• Stored data:

= = = = =

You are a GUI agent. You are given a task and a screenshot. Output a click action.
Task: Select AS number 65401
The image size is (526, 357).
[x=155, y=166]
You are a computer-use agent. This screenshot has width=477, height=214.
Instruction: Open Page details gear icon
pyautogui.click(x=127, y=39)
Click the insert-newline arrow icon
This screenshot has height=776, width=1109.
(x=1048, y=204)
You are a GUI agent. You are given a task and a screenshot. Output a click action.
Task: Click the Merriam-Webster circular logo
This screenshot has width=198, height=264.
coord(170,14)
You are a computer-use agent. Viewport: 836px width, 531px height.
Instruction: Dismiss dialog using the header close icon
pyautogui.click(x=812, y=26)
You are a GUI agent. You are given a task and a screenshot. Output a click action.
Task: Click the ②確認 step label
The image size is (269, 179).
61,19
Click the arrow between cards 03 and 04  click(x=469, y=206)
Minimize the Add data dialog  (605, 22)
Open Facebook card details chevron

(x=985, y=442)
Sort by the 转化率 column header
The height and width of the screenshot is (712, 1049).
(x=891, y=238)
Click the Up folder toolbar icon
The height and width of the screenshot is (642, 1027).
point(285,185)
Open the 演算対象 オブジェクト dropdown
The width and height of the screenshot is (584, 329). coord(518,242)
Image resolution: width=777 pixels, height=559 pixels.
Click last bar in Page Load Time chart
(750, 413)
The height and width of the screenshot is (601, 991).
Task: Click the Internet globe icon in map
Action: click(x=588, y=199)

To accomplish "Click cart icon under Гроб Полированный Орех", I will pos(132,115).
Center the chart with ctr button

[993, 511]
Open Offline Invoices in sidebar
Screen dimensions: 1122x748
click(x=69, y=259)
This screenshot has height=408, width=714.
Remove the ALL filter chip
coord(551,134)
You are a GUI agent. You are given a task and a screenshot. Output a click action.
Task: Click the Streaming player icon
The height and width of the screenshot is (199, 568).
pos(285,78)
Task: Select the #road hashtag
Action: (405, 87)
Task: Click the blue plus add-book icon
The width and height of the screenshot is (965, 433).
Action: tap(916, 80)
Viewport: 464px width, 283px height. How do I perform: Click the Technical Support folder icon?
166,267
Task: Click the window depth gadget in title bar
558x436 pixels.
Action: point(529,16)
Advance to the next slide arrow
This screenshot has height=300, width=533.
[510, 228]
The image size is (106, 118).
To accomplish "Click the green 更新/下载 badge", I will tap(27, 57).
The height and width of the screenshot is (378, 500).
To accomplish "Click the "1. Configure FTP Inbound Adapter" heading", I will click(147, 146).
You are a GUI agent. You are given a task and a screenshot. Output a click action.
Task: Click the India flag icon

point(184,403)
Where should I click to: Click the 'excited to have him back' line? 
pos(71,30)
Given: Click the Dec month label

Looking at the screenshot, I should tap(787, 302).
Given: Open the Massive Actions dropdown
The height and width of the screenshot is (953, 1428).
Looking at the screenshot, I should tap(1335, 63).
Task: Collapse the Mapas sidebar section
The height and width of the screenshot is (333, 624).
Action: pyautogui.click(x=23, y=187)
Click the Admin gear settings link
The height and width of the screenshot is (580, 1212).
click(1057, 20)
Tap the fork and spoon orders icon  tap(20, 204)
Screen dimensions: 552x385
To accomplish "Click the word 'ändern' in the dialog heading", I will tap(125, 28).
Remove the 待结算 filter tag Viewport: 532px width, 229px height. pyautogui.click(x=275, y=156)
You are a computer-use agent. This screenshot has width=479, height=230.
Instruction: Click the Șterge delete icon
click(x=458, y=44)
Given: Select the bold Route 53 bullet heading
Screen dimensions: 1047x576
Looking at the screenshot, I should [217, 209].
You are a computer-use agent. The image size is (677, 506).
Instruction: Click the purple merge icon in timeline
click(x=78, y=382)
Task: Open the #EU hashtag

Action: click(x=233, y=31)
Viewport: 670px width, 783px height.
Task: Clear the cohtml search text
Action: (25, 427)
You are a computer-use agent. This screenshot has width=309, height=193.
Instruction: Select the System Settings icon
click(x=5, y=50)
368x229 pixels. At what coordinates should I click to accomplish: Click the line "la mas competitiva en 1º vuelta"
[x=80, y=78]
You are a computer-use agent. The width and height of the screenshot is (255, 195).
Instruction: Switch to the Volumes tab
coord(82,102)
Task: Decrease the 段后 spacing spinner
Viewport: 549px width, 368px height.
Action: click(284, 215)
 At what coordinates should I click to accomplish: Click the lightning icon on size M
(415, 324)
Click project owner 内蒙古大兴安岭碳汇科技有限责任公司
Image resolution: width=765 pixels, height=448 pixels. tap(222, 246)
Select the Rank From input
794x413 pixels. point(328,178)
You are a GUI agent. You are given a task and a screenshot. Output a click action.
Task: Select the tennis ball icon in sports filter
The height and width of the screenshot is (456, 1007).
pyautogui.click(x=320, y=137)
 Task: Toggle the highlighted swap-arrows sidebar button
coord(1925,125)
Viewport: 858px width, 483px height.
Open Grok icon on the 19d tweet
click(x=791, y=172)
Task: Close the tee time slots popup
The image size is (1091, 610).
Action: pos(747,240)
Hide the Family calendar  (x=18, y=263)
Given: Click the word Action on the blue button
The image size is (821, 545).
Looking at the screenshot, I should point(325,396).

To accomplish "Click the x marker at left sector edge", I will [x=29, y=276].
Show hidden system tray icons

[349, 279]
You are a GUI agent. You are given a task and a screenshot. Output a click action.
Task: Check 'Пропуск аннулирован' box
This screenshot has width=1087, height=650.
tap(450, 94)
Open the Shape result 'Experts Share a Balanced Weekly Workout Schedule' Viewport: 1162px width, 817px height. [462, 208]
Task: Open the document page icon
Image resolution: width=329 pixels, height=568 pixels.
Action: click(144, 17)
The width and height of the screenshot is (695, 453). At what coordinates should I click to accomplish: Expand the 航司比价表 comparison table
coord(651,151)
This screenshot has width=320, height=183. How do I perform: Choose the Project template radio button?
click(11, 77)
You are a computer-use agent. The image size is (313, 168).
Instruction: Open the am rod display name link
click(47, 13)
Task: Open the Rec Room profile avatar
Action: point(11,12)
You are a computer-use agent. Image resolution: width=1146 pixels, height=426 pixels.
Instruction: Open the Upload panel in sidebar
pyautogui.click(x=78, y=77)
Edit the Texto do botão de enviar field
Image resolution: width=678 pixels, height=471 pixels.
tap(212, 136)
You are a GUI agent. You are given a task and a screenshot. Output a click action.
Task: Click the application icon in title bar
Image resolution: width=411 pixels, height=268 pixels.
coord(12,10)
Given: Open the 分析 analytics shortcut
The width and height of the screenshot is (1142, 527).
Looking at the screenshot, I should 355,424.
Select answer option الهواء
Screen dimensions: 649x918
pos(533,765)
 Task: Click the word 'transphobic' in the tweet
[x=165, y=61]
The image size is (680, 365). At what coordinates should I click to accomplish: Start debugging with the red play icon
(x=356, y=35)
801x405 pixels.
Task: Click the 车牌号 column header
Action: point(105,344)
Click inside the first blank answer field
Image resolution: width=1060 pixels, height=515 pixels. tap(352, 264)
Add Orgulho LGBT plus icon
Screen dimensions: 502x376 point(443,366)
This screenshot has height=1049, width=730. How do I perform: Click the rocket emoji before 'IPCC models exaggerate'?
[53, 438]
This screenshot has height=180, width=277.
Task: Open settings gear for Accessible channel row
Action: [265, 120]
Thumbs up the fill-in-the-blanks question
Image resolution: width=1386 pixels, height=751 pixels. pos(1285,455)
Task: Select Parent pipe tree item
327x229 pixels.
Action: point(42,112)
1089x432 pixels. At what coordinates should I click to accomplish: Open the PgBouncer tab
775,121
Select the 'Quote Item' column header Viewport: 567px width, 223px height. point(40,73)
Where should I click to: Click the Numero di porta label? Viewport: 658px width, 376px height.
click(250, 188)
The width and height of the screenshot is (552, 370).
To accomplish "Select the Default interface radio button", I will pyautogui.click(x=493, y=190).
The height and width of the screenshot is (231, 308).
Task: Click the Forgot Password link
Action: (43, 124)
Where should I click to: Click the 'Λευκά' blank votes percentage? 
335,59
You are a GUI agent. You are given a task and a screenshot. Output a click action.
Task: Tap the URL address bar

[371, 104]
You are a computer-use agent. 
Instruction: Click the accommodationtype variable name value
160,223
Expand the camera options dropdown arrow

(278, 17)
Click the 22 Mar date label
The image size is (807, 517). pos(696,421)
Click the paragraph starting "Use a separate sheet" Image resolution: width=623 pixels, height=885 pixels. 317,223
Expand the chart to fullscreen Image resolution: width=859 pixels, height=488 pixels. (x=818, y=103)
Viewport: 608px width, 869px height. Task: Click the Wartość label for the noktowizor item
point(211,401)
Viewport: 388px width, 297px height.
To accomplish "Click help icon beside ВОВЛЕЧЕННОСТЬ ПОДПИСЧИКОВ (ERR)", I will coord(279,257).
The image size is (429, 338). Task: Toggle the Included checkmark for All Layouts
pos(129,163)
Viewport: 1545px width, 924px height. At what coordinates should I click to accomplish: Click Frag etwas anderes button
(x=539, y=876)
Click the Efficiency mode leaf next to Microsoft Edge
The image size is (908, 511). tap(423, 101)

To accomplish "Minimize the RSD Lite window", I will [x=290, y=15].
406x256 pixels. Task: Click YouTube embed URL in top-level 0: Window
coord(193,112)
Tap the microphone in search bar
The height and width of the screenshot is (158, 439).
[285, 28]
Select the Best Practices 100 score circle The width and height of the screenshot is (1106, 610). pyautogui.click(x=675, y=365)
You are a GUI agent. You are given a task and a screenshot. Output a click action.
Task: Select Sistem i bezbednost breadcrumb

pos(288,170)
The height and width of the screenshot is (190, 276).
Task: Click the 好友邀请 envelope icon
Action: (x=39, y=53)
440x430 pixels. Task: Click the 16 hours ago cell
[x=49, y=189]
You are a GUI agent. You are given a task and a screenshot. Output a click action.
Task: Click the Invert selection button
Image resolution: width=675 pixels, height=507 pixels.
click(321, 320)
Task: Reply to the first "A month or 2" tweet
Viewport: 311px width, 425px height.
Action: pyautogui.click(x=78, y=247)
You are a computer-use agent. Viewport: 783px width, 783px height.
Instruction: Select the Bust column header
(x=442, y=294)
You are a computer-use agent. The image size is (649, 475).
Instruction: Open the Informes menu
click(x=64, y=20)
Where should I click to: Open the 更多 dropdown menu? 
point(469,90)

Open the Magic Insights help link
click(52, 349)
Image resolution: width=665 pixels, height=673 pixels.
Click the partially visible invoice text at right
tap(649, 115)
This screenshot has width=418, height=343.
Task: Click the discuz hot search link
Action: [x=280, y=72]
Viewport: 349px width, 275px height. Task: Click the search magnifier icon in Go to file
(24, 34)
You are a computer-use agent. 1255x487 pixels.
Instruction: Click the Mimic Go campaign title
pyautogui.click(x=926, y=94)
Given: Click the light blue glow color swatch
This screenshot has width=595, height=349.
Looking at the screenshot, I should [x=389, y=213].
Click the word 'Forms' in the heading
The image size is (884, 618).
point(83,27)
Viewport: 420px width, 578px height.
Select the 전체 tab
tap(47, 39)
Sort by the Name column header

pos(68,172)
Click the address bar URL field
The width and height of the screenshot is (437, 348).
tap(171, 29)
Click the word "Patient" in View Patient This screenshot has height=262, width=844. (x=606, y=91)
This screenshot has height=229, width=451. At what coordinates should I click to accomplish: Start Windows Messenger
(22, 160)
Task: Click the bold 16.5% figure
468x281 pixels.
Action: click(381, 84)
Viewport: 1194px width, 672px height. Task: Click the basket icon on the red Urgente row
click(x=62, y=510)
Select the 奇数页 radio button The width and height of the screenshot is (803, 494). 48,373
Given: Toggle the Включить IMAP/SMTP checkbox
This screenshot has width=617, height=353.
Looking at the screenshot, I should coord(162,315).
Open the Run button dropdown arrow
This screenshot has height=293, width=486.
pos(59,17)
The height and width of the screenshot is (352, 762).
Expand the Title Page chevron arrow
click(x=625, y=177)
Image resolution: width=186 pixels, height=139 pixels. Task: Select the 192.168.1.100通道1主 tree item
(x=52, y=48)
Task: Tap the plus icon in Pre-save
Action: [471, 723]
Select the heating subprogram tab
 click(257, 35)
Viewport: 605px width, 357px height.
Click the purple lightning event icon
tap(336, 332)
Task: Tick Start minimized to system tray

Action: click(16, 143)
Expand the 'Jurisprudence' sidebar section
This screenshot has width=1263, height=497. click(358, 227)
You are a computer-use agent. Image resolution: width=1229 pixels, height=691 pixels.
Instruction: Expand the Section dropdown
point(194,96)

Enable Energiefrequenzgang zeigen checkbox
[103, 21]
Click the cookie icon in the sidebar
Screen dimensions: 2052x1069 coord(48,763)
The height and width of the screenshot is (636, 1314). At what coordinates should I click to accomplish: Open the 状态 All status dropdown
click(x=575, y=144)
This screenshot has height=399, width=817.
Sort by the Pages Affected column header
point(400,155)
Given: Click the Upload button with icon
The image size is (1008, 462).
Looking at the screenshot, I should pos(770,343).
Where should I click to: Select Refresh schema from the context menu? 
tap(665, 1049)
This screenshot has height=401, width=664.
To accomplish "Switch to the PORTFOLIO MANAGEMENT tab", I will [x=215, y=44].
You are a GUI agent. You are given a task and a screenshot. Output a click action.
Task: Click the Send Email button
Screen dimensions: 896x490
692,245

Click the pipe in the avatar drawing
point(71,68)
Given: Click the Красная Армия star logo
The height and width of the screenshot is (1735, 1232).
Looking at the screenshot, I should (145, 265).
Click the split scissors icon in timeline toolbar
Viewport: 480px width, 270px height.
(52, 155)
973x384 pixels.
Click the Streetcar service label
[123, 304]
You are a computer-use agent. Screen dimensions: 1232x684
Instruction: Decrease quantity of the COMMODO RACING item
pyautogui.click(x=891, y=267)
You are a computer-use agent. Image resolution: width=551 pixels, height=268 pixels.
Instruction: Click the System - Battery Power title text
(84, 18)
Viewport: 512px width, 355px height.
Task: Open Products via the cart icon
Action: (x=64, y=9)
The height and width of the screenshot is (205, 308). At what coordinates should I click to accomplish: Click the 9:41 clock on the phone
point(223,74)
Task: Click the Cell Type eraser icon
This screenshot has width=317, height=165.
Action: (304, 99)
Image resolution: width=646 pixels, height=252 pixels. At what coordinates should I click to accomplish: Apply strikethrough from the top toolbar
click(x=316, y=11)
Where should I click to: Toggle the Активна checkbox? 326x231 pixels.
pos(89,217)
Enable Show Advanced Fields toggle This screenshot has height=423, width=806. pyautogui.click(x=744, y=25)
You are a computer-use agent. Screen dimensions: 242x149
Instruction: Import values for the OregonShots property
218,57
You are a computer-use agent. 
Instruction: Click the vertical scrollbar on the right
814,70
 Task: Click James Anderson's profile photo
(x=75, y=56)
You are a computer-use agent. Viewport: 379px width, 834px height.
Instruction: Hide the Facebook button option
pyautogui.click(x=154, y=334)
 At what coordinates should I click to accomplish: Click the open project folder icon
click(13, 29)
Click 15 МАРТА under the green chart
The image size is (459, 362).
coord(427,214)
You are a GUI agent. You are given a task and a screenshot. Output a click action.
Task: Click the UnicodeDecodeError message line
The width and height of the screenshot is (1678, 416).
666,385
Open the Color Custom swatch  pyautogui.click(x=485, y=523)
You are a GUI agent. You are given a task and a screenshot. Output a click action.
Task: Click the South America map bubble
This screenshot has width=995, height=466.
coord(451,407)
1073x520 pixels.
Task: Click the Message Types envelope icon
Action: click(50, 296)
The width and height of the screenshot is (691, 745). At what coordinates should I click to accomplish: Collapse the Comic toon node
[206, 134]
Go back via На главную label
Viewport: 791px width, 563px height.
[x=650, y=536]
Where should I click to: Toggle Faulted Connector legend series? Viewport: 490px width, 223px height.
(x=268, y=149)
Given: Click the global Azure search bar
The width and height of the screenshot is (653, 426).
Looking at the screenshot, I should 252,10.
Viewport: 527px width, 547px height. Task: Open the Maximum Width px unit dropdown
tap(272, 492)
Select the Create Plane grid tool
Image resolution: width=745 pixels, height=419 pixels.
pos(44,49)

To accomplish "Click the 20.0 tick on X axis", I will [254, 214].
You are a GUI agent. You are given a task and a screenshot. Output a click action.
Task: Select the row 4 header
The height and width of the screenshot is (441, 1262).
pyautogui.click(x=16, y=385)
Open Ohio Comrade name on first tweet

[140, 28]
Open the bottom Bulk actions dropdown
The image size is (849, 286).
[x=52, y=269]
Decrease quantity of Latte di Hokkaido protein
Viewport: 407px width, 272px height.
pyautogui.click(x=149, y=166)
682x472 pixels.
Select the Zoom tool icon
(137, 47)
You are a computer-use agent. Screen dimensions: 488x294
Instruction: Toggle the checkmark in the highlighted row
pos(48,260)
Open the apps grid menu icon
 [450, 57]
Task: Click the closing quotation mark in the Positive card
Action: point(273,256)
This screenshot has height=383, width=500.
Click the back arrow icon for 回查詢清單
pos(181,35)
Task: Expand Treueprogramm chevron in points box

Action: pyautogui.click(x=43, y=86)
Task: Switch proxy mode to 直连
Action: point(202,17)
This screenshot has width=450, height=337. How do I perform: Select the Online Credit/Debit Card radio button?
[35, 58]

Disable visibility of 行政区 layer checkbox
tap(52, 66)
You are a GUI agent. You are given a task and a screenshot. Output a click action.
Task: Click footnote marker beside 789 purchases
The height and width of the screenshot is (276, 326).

= = = = =

Checking each line of the data, count the ones containing "blue", and give only that count.

• Response:
3